When I passed my driver's exam at Snow Hill in December of 1950, I was on cloud nine. My Dad helped me buy a 1937 Plymouth, so I was, finally, a licensed driver - the last boy in my class to do so, because I was the youngest. Fortunately, in the summers of 1949 and 1950 I worked for John Dale Showell managing one of his beach umbrella stands, along with my buddies George Hurley and Bill Brown. I walked to work at North Division Street and the boardwalk from my home at 107 St. Louis Ave. Good money, too, $ 20.00 weekly gross, for seven days. The teenage social aspects of working on the beach made up for the meager salary. Plus, many evenings I would set up pins in Mr. Showell's bowling alley, and earn another couple of dollars.

But, having a driving license, gave me an expanded potential in the job market, so for the next two summers Mr. And Mrs. W.P. Laws employed me as a grocery clerk and delivery driver. They were awfully good to me, even hiring me back the second year after I smashed up the front end of their Studebaker pickup truck the first year. Many of the permanent residents shopped by phone, just by picking up their phone and asking Edna Murray to connect them with Laws Grocery, so I got to meet some nice folks delivering their orders.
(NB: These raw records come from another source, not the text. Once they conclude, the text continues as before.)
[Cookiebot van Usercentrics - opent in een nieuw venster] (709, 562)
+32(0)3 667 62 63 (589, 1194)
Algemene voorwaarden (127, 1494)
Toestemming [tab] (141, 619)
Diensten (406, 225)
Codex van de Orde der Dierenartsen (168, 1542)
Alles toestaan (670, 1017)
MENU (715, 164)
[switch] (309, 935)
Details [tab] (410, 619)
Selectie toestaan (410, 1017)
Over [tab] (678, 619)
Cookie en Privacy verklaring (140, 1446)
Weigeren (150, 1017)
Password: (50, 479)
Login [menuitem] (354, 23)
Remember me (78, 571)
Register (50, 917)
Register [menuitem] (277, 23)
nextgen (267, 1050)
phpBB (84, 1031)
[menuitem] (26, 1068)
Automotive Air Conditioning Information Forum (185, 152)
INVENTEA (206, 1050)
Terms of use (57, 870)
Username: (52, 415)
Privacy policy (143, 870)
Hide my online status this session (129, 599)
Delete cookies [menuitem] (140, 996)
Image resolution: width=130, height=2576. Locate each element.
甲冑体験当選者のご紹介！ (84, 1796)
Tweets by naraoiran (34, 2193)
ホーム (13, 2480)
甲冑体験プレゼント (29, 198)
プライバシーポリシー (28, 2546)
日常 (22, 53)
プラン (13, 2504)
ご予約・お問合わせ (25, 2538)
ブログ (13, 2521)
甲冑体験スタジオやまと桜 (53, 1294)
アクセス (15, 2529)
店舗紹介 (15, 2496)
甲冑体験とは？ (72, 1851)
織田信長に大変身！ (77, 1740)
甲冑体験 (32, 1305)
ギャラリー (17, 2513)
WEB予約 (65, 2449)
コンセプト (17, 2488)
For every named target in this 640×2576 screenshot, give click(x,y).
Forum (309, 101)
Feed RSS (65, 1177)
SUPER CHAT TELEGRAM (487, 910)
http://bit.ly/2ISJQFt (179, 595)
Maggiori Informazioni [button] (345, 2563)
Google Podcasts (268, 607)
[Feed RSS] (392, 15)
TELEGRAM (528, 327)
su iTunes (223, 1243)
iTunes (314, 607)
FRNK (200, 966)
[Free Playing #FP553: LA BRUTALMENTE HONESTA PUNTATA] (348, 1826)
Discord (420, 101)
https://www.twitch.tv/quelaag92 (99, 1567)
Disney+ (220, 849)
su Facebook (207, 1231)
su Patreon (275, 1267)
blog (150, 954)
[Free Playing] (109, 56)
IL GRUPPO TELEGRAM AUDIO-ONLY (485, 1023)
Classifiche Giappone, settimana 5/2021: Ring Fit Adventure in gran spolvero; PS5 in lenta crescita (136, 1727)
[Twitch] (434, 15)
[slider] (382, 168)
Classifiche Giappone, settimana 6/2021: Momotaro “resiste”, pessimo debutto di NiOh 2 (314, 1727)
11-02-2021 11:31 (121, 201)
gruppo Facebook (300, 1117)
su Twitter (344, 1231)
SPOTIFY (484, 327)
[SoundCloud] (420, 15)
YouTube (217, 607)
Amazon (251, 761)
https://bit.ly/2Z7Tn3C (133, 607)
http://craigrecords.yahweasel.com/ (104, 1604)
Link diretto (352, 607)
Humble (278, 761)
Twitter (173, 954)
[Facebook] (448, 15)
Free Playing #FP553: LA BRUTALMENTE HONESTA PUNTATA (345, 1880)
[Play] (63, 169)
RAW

After graduating from Ocean City High School in June of 1952, I entered the U. of Maryland in September. As I was living away from home and Mom and Dad's benevolence, expenses mounted up, so I connected with Scott Wallace, our Postmaster, for a job driving the mail truck in the summers of '53 and '54. What a great job! And higher pay! Of course, as the youngest and most naive of the guys working there, I took a lot of kidding. But I took it in stride and I will always remember the wonderful camaraderie there with Scott, Herb and Grandville Cropper, Lynn Engh, Bob Bob Massey, Bob Murray and Russell Bradford.

I have always felt myself lucky to have had the job opportunities that a small seashore town like Ocean City offered.